THE TASK: Only the number is wanted: how many lines below contain "height"?

DATA EXCERPTS:
=== Begin Enclosure ===

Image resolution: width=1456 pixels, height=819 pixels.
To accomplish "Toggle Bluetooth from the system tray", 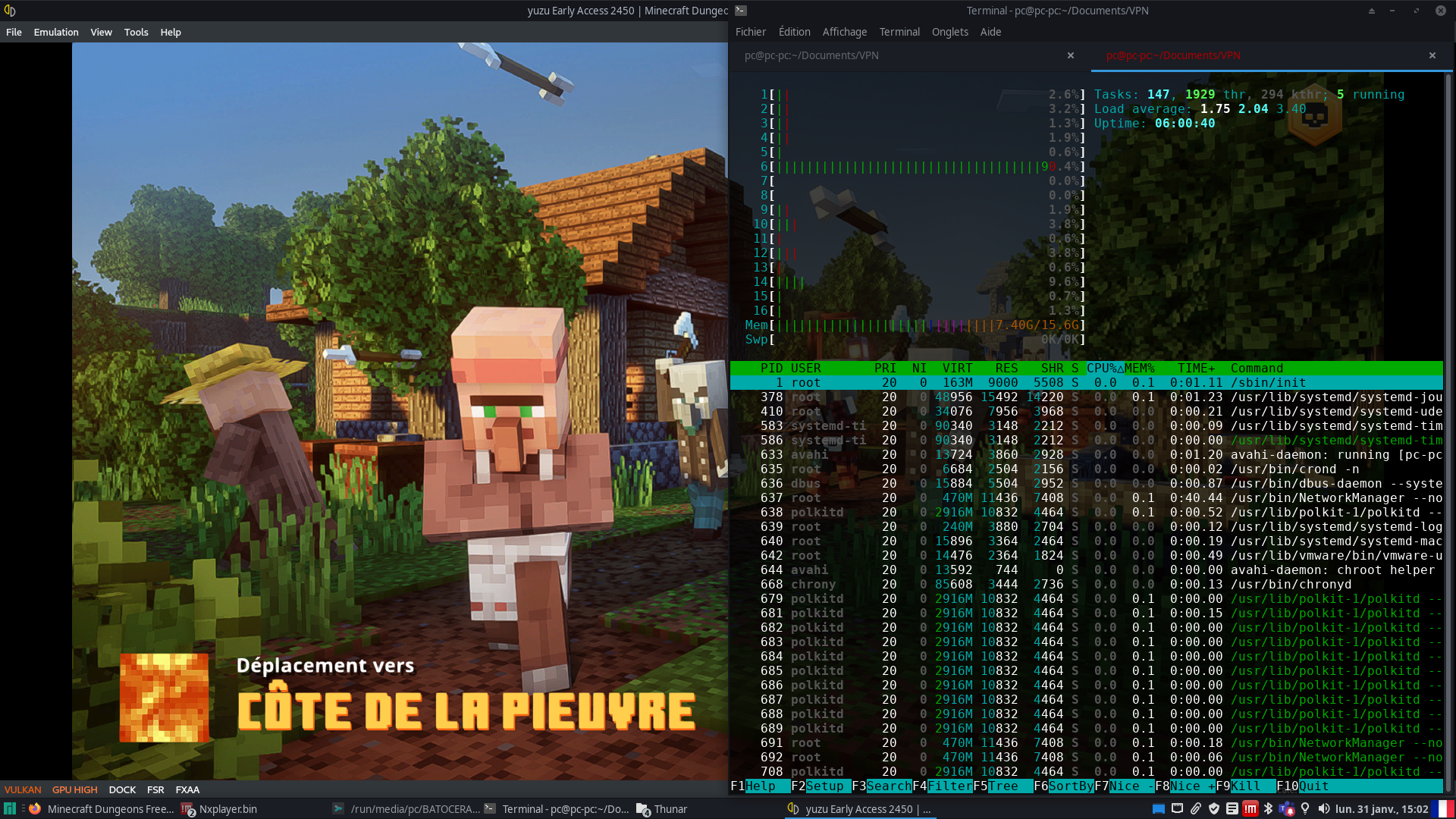I will (x=1268, y=809).
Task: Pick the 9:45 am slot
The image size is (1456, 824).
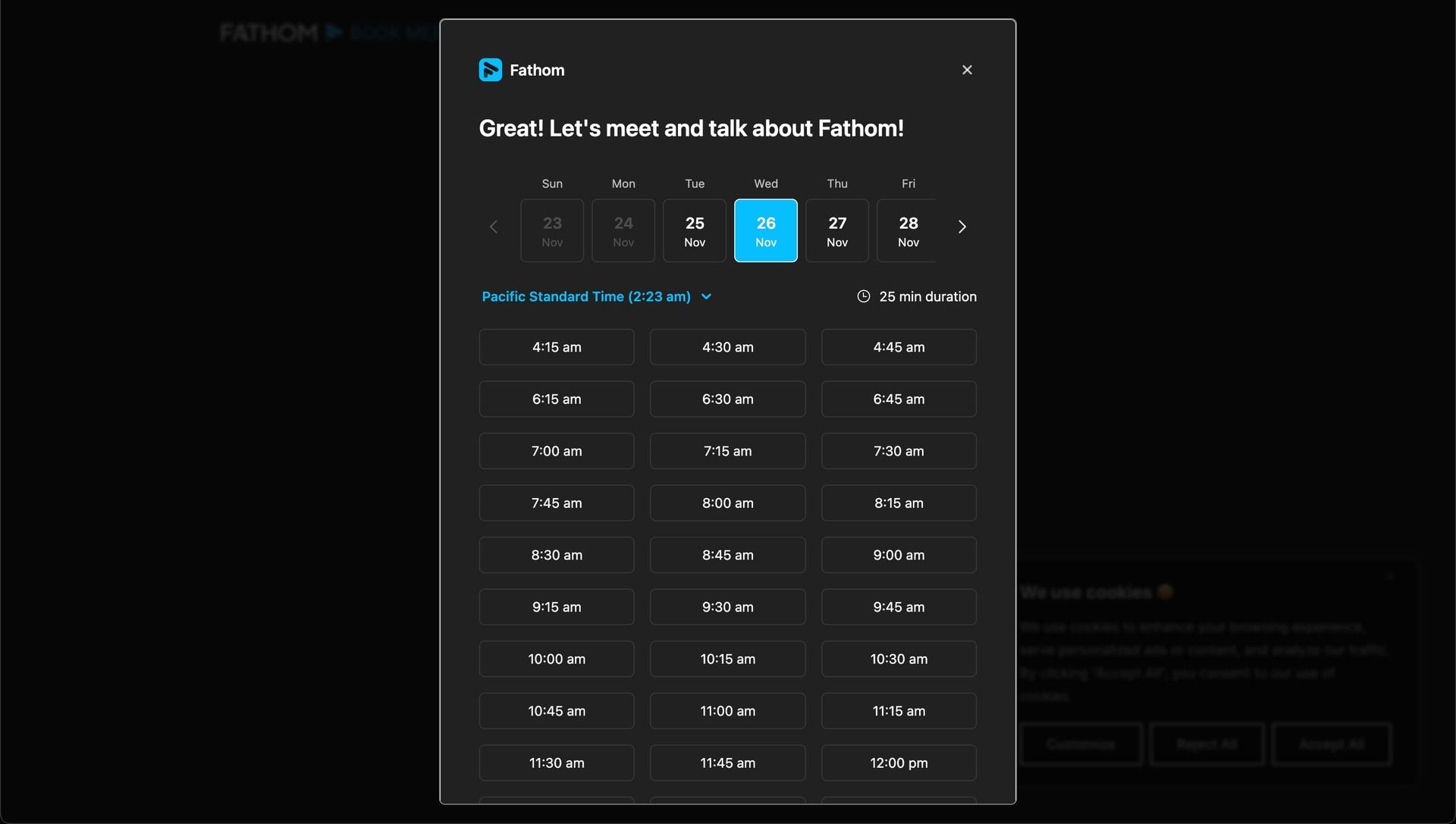Action: pos(898,607)
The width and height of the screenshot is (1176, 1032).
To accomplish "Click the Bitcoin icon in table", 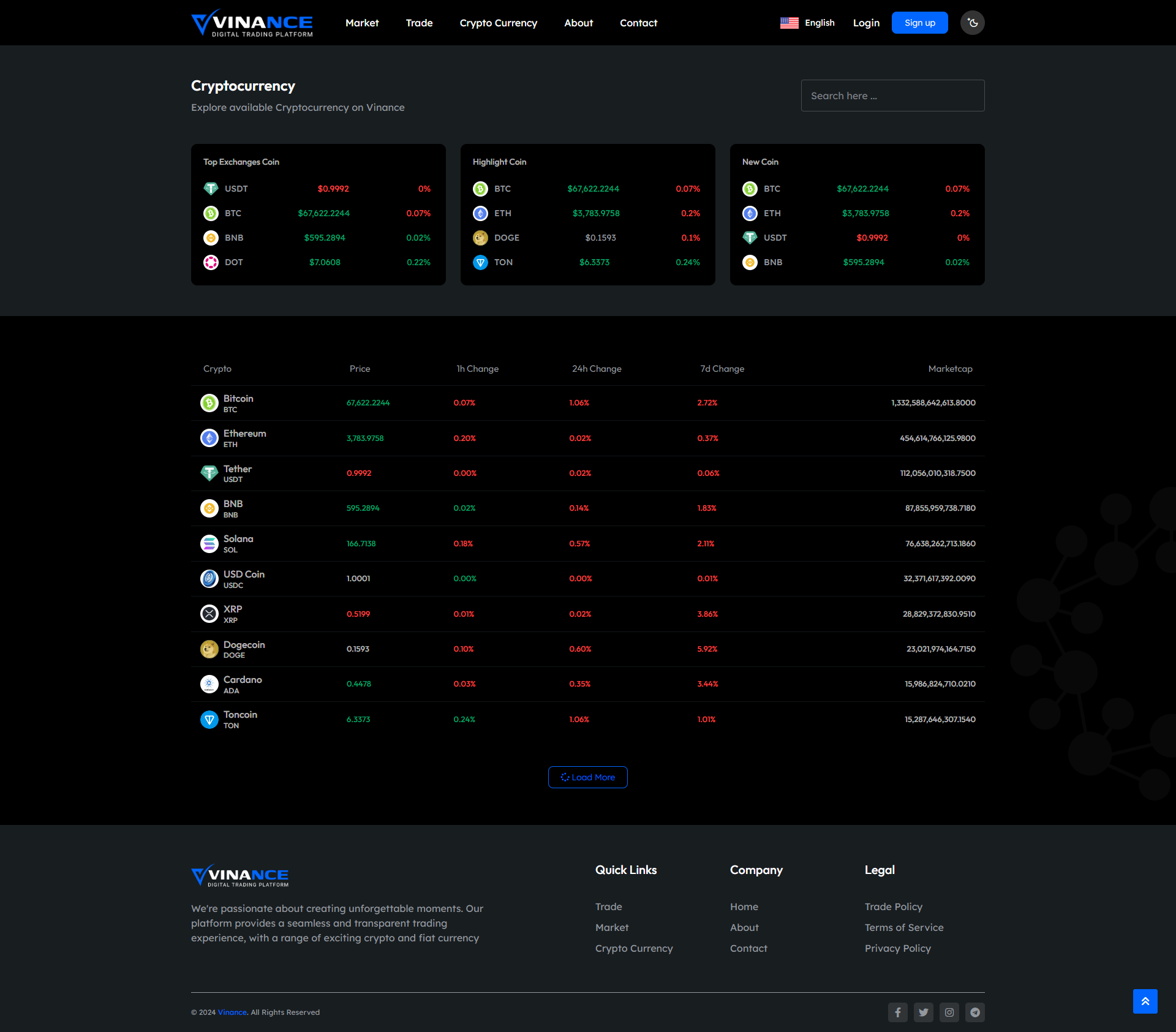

=== End Enclosure ===

FINISHED TASK: 2